Monday, November 20, 2006

An Ancient Muse and Crying Wolf

Loreena McKennitt released a new CD called An Ancient Muse.

The blurb: “Tell me, O Muse, of those who travelled far and wide”

Aptly, it is an echo of Homer’s timeless Odyssey that introduces Loreena McKennitt’s seventh studio recording, the latest volume of a project she describes as “musical travel writing”. This time, the journey takes her in search of the Celts’ easternmost paths, from the plains of Mongolia to the kingdom of King Midas and the Byzantine Empire. Along the way, she muses on the concepts of home, of travel in all its incarnations, of the cultural intermingling that underpins human history and our universal legacies of conflict and hope.
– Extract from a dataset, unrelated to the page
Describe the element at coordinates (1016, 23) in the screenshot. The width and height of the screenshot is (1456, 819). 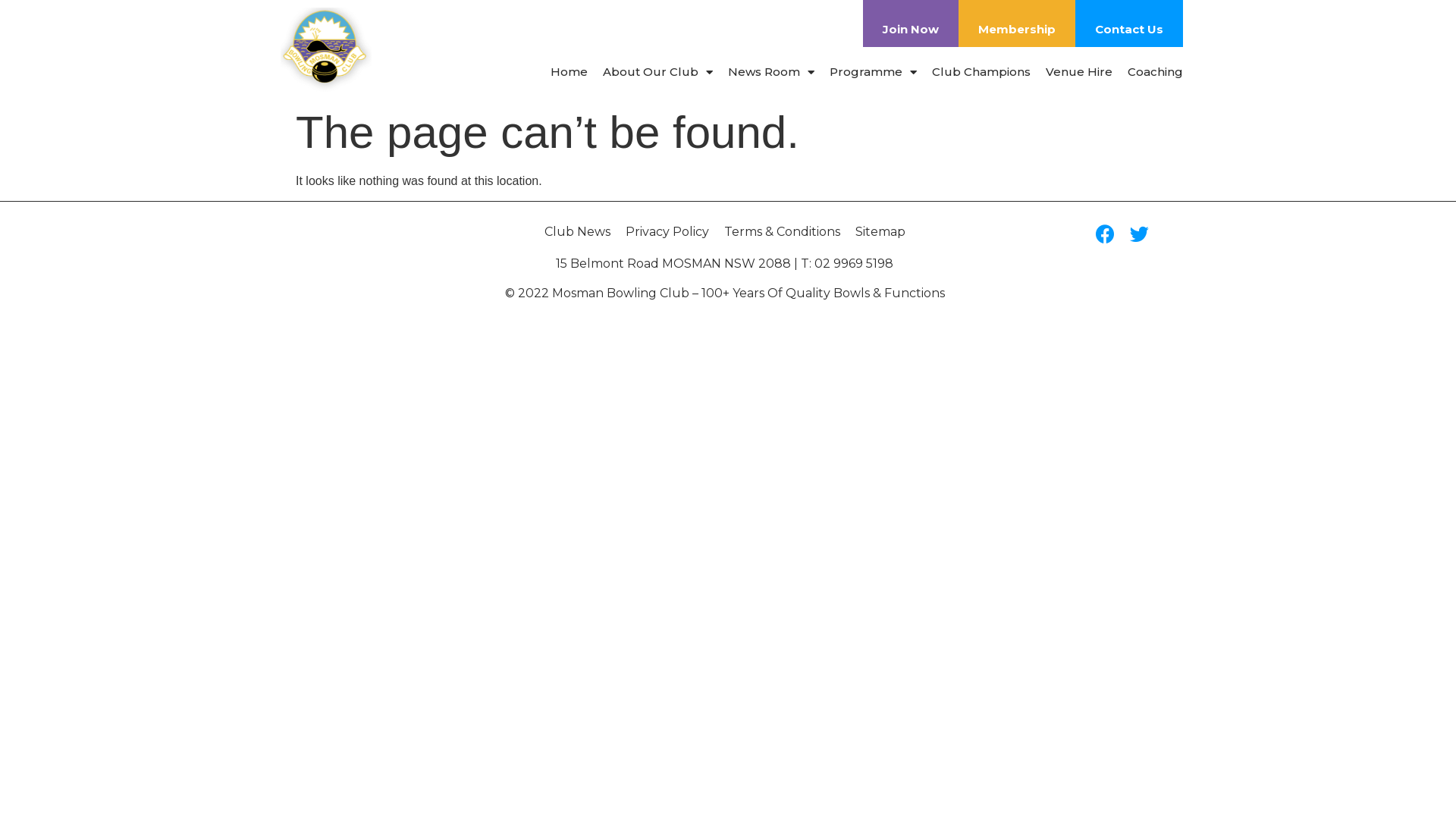
I see `'Membership'` at that location.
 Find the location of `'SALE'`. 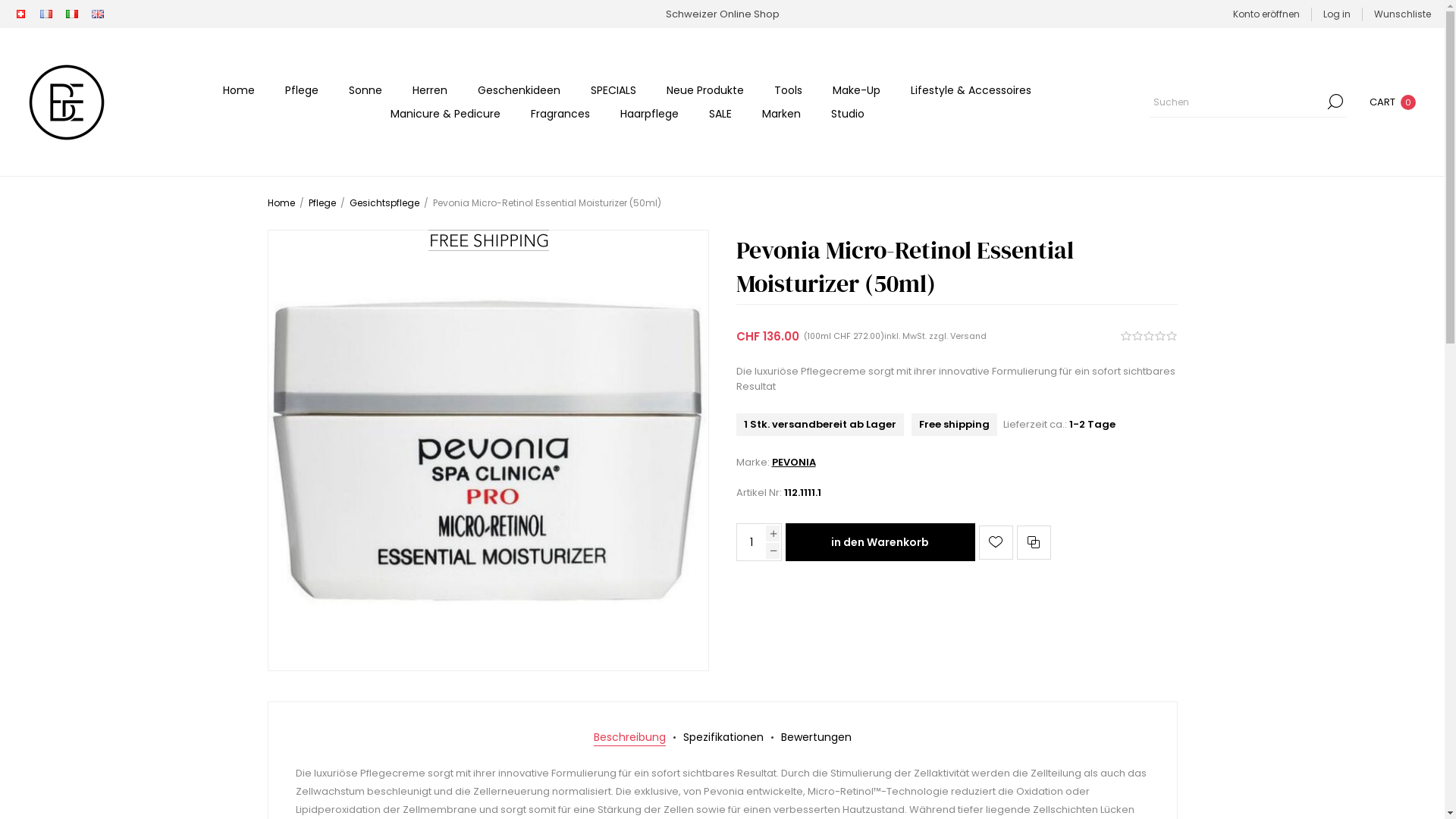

Recorded at Real World Studios and featuring a host of acclaimed musicians, the album proffers a treasure trove of instruments, from harp, hurdy-gurdy and accordion to oud, lyra, kanoun and nyckelharpa (the Scandinavian keyed fiddle). Highlights include the seductive rhythms and Silk Road influences of first single “Caravanserai”; “Penelope’s Song”, a paean to steadfast love; and Loreena’s musical setting of Sir Walter Scott’s poem of star-crossed romance, “The English Ladye And The Knight”. Together, the nine songs that comprise An Ancient Muse conjure up a wide world’s worth of human stories that are as unique as they are unforgettable.
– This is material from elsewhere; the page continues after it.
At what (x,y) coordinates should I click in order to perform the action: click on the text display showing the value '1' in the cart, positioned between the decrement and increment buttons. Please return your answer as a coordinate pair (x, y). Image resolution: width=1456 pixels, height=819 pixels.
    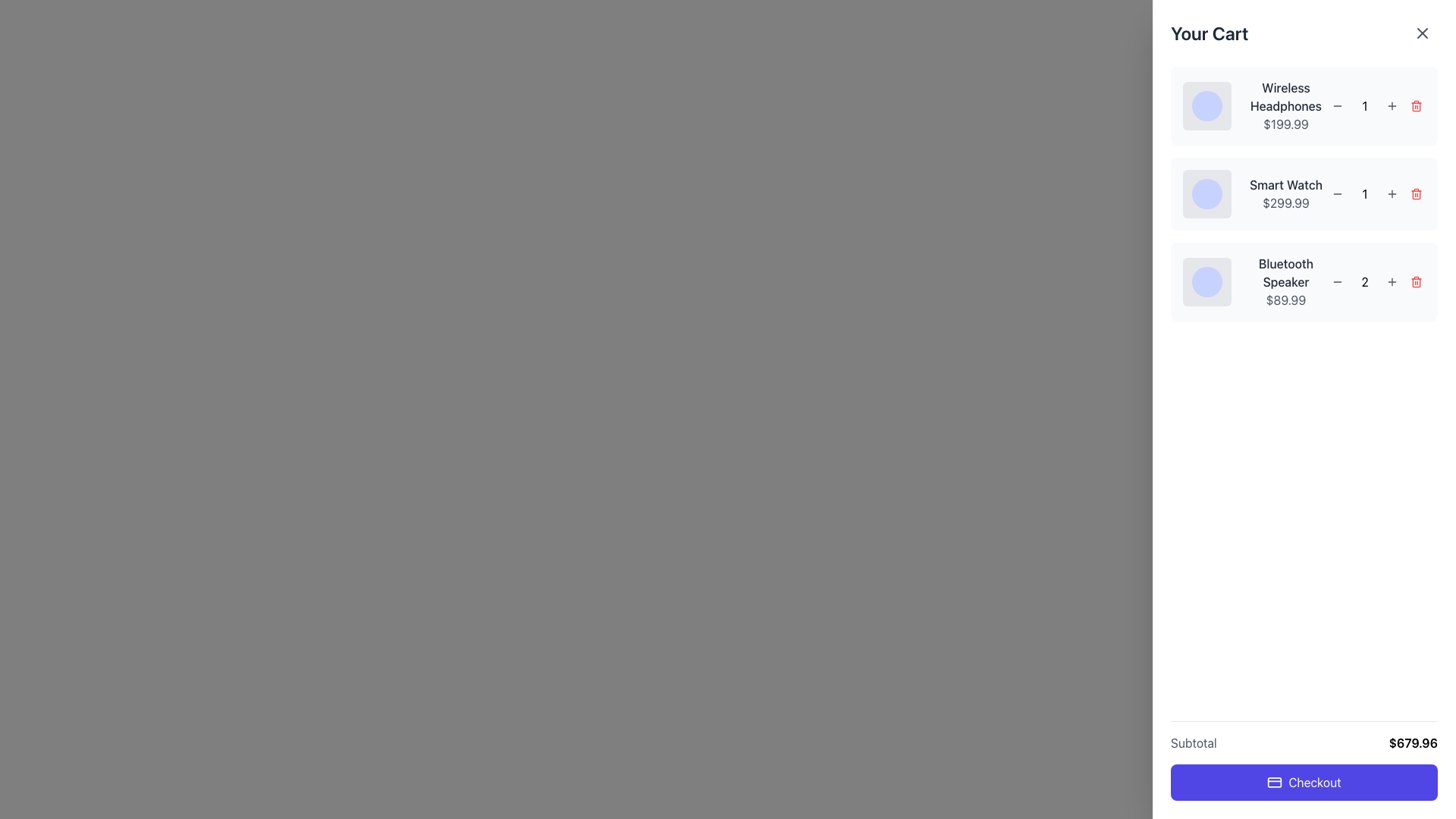
    Looking at the image, I should click on (1365, 105).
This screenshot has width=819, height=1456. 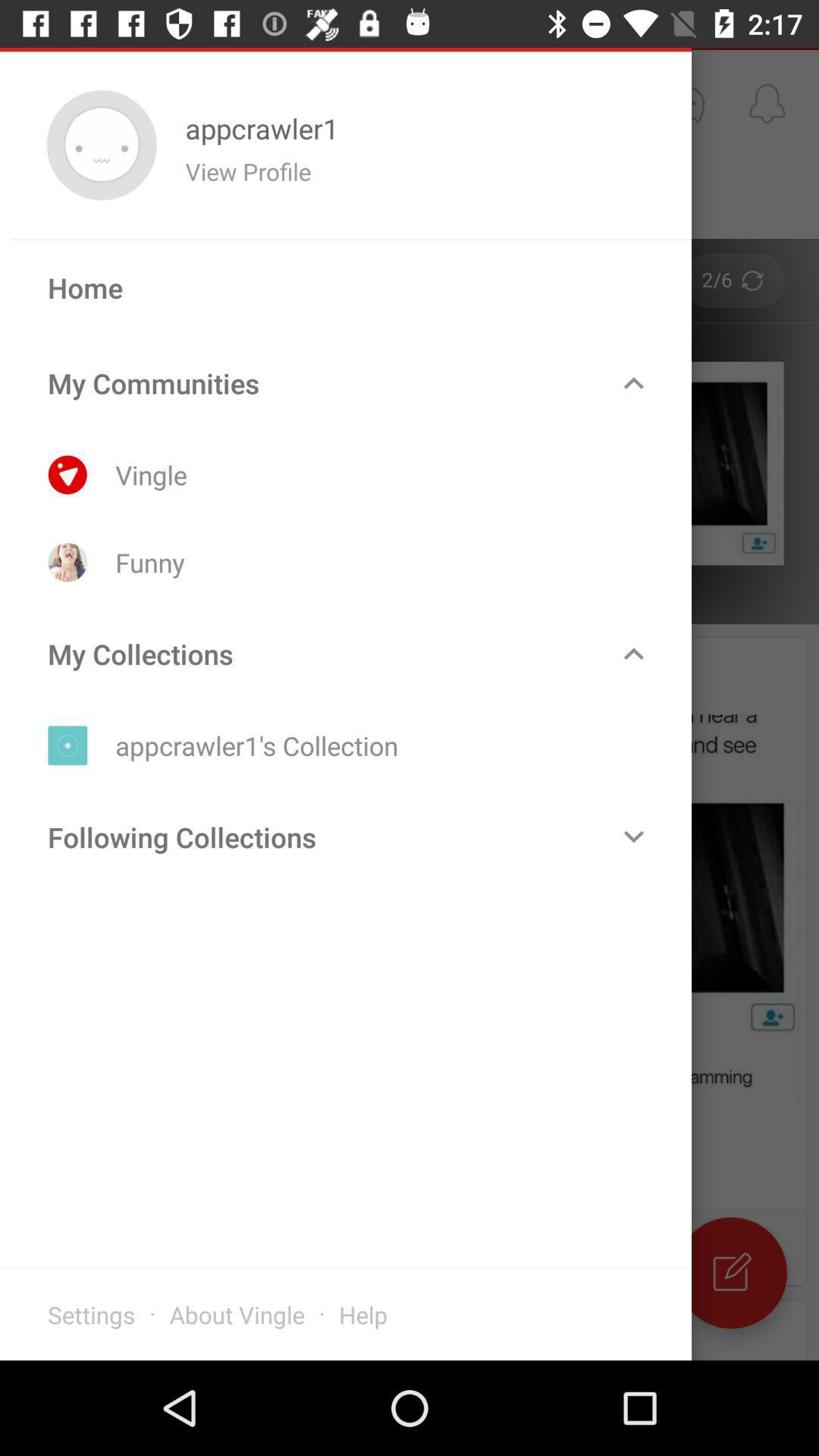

Unrelated, Mary Beard posts Crying wolf about the wolf-and-twins bronze in Rome. Either way, I'm not certain people would stop wanting to see it. It's still a famous and old piece of art, and frankly, it's a symbol of Rome. It's been such for so long that I don't really see people abandoning it just because we're now considering the possibility that it's not as old as we "thought" it was. Or maybe this is just wishful thinking on my part. I'm rather fond of the wolf. And people really are quite fickle.